What drives ‘Rebuilding the Future’ is an overarching motif of time, and its reflective qualities - highlighted in the title which teases the idea that the future is one not just built on the past but rebuilt using our past actions. Tillmans also draws on what photography succeeds and fails to represent; its struggles to represent space and dimensionality. In one of the rooms is ‘We are not going back, b’ (2017), a table of stones laid out under a glass box beside a 1:1 scale photographic representation. What it does succeed in capturing are individual moments that articulate broader and longer concepts of time that exist outside the frame - best articulated via the images of protests which capture the feeling of post-2000s anti-war movements. These sit comfortable among images that capture unique events that stand alone in the annals of time, such as ‘rat, disappearing’ (1995), highlighting the polarity and power that exists in the medium.

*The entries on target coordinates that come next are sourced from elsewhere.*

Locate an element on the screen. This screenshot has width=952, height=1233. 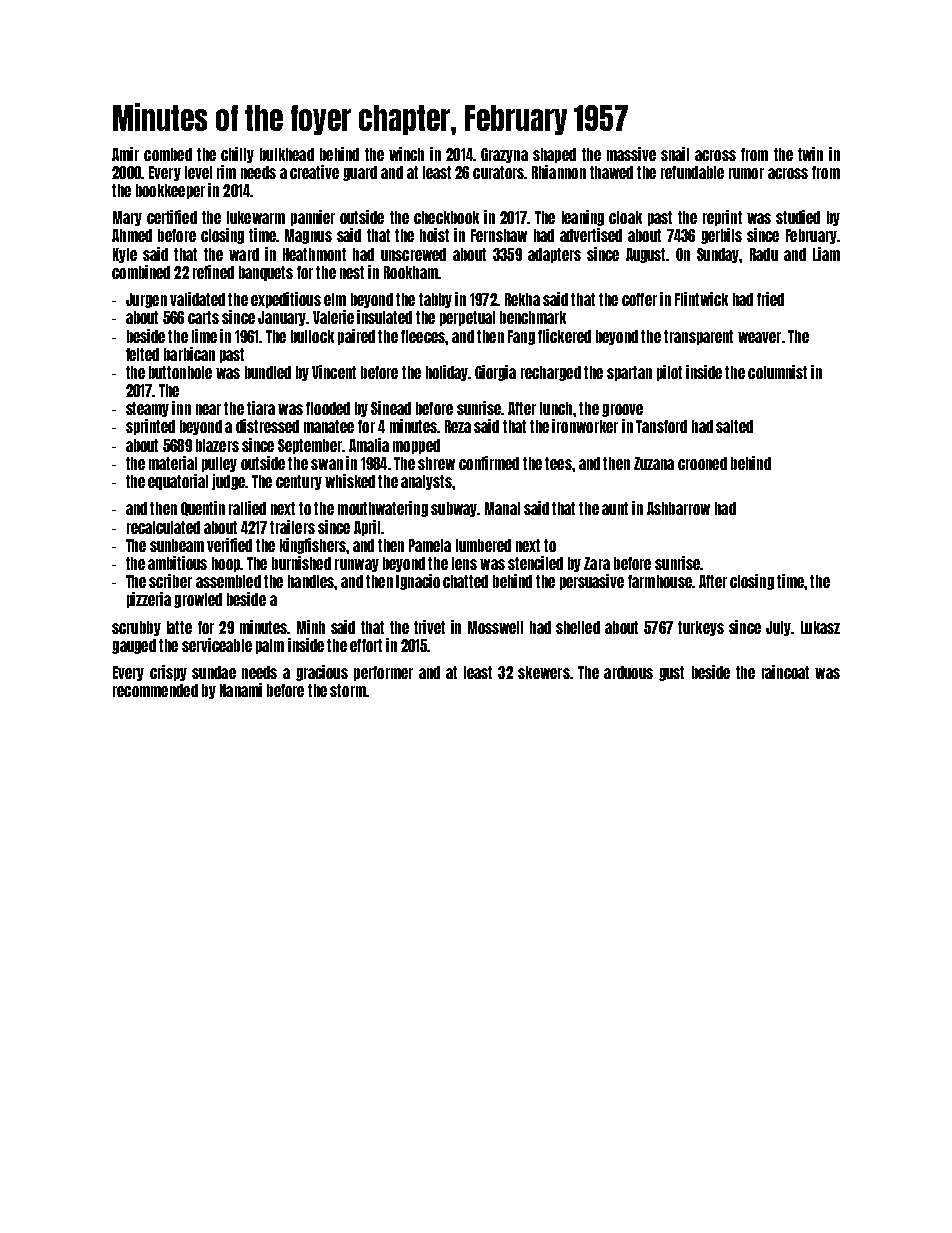
adapters is located at coordinates (554, 255).
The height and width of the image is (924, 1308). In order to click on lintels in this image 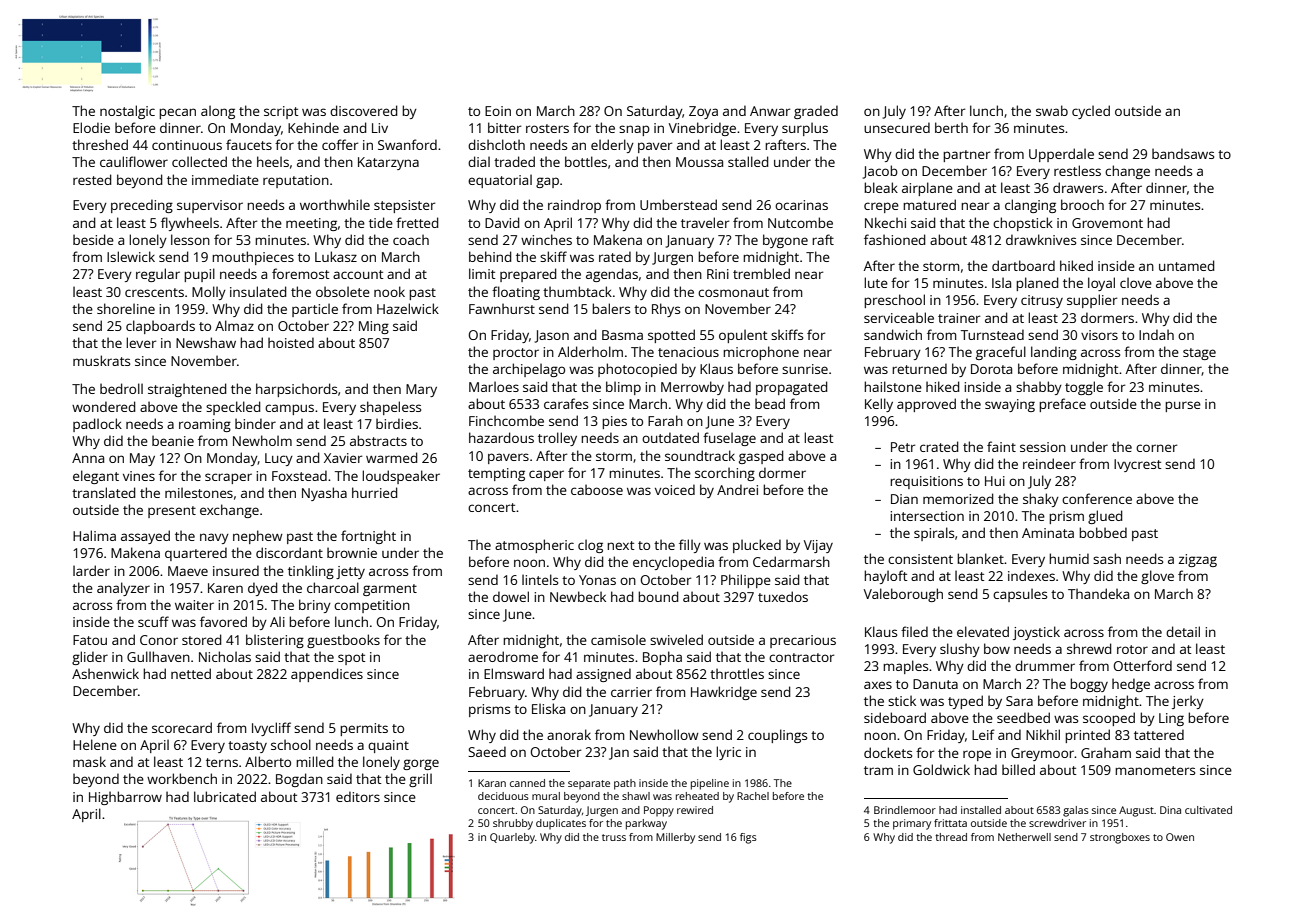, I will do `click(540, 579)`.
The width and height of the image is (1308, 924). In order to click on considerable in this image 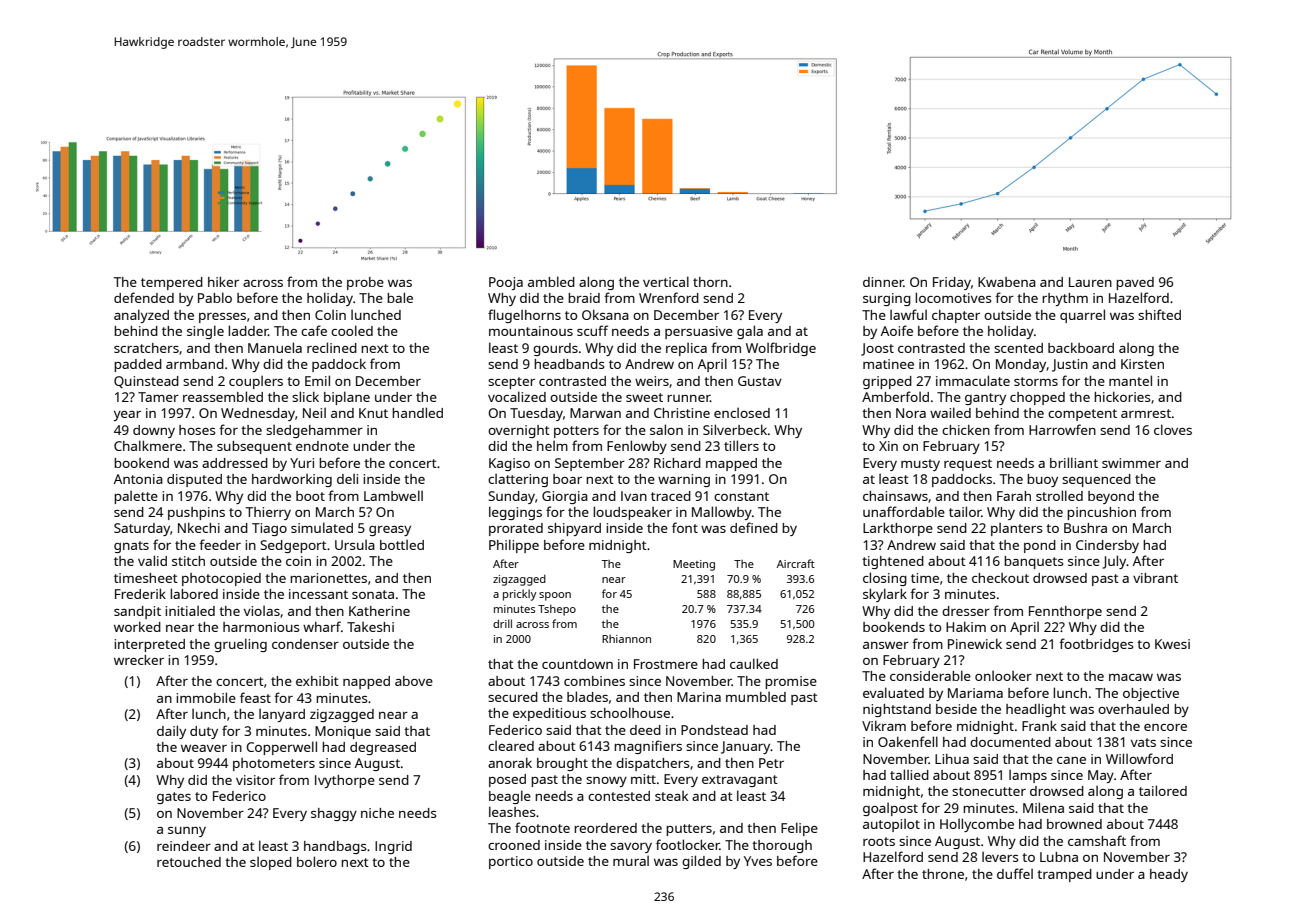, I will do `click(930, 675)`.
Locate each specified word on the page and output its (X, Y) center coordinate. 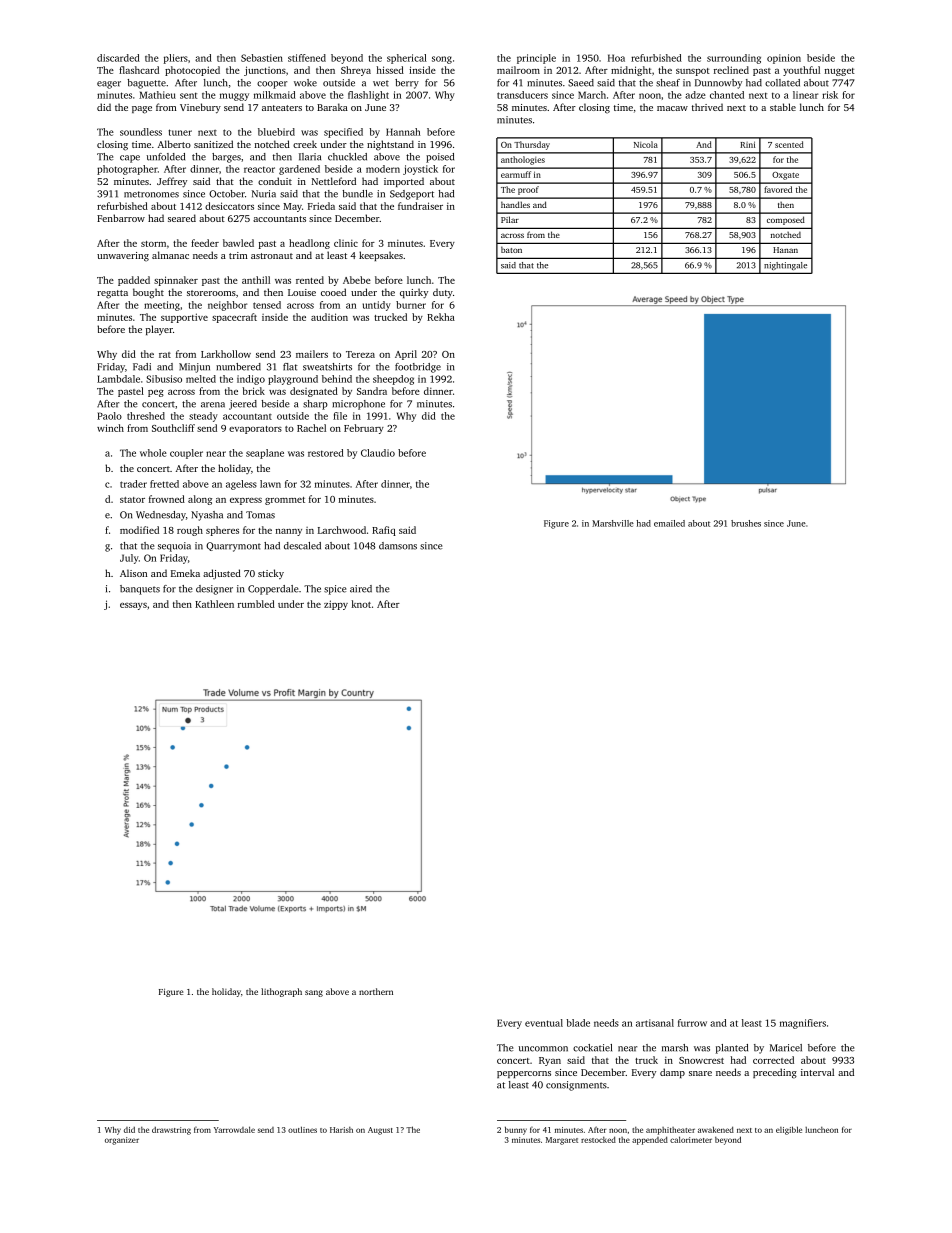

Aside from traditional self-portraits, there are other autobiographical moments in ‘Rebuilding the Future’, such as ‘17 years’ supply’ (2014), which features a litany of empty medicine containers, some featuring Tillmans’ own name. These moments draw the viewer into the personal elements of the artist’s work, and again highlight the passing of time. The metronome effect of time arching back and forth dominates a section of the corridor and bleeds elsewhere. We are reminded that it has been 50 years since The Beatles White Album has been released, a distant but reachable pop culture moment. 50 years prior was the end of the First World War, an event that seems lost to the history. Above this are blown-up copies of stamps, one featuring the head of Adolf Hitler, the other a psychedelic 1970s cartoon, the title of the work highlights the rhythms in history: ‘There were 30 years between 1943 and 1973. 30 years from 1973 was the year 2003’ (2004).

If there is an endpoint to the show it sits most comfortably in the last room off the corridor. Here we are shown a large work, titled ‘Sahara, horizontal center line thirty kilometers, a’ (2018), that plays off an image shown in a previous room, ‘Footprint’ (2018), as well as our perception of scale. The room is voiced by a discussion about a proposed film, ‘I want to make a film (2018)’, where Tillmans discusses the power of smartphones and modern photography, noting that we often fail to grasp the power of the instrument in the palm of our hands, and one that needs to be respected. Phrases in the film are repeated, echoing the repetition highlighted throughout the exhibition. In history what often feel like echoes are just the rhythmic cycles of chance and control playing out once more, attempting to balance each other.